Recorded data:
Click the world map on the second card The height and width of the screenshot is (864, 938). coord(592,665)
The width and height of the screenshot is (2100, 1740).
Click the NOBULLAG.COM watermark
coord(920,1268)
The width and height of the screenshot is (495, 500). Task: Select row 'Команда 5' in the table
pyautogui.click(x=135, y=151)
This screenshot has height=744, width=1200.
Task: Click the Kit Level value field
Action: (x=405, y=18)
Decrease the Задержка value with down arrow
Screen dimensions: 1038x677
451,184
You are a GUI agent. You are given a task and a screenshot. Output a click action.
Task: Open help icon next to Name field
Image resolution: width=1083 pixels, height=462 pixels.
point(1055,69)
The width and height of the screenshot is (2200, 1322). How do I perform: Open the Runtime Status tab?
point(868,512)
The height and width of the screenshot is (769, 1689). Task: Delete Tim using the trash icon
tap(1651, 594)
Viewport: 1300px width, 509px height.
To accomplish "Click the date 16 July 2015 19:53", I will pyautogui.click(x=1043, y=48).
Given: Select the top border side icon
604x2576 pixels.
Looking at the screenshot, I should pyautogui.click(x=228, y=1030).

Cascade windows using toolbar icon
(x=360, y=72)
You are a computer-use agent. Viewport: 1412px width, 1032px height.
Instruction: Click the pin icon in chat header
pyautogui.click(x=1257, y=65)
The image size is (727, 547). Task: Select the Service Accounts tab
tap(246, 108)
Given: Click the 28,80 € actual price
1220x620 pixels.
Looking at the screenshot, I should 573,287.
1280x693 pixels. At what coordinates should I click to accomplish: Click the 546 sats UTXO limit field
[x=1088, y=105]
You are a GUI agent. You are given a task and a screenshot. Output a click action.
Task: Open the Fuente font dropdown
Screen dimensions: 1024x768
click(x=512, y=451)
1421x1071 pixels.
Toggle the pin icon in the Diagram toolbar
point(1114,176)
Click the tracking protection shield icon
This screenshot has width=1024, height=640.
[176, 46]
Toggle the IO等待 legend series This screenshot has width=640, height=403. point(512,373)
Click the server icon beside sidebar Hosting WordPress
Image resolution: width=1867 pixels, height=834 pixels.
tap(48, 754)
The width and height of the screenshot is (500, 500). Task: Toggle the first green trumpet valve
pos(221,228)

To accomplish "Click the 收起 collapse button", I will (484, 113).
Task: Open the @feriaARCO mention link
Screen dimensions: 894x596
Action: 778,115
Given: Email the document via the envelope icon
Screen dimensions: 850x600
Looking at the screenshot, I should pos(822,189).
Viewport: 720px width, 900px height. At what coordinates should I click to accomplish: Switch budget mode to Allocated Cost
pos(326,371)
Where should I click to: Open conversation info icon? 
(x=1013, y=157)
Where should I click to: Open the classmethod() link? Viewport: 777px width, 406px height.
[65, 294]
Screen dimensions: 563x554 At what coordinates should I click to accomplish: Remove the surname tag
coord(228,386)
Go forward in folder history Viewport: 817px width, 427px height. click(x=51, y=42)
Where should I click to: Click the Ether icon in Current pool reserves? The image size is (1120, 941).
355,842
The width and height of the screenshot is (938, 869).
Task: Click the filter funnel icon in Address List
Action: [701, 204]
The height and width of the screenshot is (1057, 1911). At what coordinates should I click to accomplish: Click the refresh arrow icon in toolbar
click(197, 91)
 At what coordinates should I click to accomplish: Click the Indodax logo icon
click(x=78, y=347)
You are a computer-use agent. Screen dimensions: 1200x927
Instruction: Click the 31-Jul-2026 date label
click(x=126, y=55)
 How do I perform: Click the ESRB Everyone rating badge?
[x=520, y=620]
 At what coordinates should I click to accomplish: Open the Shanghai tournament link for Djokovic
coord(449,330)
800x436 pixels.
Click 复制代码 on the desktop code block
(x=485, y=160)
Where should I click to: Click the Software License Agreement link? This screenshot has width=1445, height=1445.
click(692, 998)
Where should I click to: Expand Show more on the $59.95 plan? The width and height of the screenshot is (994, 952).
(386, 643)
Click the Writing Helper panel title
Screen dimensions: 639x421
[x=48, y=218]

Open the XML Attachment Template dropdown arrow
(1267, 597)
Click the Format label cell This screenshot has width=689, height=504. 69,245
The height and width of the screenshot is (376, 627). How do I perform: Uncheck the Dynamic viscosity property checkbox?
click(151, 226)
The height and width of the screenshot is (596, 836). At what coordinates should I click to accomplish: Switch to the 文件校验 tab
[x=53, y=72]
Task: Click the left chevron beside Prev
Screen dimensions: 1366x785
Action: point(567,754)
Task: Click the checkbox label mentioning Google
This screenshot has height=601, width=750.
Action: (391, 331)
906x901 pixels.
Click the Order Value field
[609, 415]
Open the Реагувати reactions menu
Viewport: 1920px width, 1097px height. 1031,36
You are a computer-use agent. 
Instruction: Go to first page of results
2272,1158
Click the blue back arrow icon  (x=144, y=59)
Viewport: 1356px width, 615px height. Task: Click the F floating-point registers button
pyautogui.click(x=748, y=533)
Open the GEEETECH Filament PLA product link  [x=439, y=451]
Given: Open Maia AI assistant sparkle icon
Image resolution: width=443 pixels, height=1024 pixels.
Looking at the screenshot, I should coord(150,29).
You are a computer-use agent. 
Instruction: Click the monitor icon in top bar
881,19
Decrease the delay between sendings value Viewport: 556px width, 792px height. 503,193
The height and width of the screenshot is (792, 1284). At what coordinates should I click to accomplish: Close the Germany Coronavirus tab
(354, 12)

--- TASK TO CARRY OUT ---
What is needed is every line of the records that contains the word "will".

--- SOLUTION ---
To accomplish "Click the date 16 July 2015 19:53", I will pyautogui.click(x=1043, y=48).
To accomplish "Click the 收起 collapse button", I will (484, 113).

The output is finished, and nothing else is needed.